** Record excerpts follows **

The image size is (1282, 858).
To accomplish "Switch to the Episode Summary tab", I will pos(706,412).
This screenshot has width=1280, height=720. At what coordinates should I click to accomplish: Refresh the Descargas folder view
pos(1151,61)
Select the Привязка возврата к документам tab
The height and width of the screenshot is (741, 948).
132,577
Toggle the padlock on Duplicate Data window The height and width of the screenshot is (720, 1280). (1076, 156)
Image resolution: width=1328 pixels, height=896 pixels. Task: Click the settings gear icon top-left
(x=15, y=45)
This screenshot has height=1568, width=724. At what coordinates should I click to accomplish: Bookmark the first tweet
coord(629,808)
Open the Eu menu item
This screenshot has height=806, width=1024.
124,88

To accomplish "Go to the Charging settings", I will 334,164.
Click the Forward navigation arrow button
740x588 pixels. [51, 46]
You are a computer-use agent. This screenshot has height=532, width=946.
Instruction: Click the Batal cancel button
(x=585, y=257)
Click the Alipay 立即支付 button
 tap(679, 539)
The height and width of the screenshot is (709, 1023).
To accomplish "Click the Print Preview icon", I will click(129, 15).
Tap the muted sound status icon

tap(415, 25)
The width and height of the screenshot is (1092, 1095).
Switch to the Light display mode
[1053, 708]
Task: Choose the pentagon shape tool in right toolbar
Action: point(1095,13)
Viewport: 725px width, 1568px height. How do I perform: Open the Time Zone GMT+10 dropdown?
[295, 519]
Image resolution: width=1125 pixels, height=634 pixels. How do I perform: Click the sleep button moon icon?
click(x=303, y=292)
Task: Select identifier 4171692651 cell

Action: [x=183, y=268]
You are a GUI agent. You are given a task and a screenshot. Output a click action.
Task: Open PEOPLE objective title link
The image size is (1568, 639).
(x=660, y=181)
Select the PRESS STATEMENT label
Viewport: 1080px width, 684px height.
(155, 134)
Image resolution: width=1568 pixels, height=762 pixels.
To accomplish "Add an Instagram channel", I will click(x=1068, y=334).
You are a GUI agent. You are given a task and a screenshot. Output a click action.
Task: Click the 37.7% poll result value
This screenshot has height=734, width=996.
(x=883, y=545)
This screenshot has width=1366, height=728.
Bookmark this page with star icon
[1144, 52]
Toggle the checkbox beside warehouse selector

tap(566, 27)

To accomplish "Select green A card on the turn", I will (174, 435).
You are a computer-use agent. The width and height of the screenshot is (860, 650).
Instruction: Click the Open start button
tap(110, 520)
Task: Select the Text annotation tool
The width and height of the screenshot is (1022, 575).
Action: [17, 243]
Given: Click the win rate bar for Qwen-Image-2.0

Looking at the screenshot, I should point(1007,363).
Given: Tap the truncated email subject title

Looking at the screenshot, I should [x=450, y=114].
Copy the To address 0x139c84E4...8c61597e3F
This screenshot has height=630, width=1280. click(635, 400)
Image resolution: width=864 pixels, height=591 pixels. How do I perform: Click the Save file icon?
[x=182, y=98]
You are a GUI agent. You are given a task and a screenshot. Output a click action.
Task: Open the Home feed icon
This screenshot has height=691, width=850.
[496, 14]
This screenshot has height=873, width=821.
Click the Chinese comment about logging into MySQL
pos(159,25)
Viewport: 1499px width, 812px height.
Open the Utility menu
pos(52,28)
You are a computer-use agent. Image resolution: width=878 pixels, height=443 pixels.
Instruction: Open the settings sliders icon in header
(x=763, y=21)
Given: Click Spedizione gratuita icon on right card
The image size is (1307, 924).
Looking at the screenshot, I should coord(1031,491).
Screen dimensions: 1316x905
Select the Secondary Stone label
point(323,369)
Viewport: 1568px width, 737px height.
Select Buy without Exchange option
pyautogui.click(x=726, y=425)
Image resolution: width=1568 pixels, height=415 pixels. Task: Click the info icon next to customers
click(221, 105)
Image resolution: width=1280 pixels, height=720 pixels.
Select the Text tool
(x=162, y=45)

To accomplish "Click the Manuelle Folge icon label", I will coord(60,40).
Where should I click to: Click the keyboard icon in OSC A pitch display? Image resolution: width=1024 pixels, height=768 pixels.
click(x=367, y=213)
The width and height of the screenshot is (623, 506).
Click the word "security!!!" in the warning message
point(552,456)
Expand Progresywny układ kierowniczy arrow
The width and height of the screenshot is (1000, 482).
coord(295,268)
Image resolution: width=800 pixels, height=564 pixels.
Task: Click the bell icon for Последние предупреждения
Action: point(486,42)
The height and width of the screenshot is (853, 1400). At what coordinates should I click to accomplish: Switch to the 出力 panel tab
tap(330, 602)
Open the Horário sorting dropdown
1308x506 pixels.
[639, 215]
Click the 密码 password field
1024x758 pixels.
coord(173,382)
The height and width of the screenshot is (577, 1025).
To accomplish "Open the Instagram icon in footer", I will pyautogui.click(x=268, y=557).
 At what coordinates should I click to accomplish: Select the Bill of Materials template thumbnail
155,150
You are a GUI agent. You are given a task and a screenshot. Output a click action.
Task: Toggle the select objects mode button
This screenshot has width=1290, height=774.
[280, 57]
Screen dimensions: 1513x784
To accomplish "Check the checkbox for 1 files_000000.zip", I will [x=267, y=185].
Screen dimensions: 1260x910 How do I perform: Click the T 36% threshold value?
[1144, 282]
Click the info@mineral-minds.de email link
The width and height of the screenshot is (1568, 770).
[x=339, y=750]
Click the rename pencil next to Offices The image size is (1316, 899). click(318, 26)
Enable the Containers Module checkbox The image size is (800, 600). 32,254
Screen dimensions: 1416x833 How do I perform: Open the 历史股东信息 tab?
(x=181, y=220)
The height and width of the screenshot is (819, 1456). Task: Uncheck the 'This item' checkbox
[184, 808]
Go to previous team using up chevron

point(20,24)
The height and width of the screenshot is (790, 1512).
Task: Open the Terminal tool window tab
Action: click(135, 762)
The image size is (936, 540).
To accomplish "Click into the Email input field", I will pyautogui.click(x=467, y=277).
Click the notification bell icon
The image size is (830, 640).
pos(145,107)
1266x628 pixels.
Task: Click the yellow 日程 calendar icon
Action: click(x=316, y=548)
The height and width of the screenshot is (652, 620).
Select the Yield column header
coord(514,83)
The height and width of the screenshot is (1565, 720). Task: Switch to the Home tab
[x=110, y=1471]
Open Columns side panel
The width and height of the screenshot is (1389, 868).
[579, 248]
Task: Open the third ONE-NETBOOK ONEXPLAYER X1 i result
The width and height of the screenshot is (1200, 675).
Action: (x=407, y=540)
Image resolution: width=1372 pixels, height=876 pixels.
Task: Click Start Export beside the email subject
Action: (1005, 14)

** End of Record excerpts **

**Your assignment:** Exactly the lines above from the one with "Image resolution: width=1568 pixels, height=762" to the one with "Task: Open the Home feed icon", both included, are to be quoted; leave the rest out.

**Your response:**
Image resolution: width=1568 pixels, height=762 pixels.
To accomplish "Add an Instagram channel", I will click(x=1068, y=334).
You are a GUI agent. You are given a task and a screenshot. Output a click action.
Task: Click the 37.7% poll result value
This screenshot has height=734, width=996.
(x=883, y=545)
This screenshot has width=1366, height=728.
Bookmark this page with star icon
[1144, 52]
Toggle the checkbox beside warehouse selector

tap(566, 27)

To accomplish "Select green A card on the turn", I will (174, 435).
You are a computer-use agent. The width and height of the screenshot is (860, 650).
Instruction: Click the Open start button
tap(110, 520)
Task: Select the Text annotation tool
The width and height of the screenshot is (1022, 575).
Action: [17, 243]
Given: Click the win rate bar for Qwen-Image-2.0

Looking at the screenshot, I should point(1007,363).
Given: Tap the truncated email subject title

Looking at the screenshot, I should [x=450, y=114].
Copy the To address 0x139c84E4...8c61597e3F
This screenshot has height=630, width=1280. click(635, 400)
Image resolution: width=864 pixels, height=591 pixels. How do I perform: Click the Save file icon?
[x=182, y=98]
You are a GUI agent. You are given a task and a screenshot. Output a click action.
Task: Open the Home feed icon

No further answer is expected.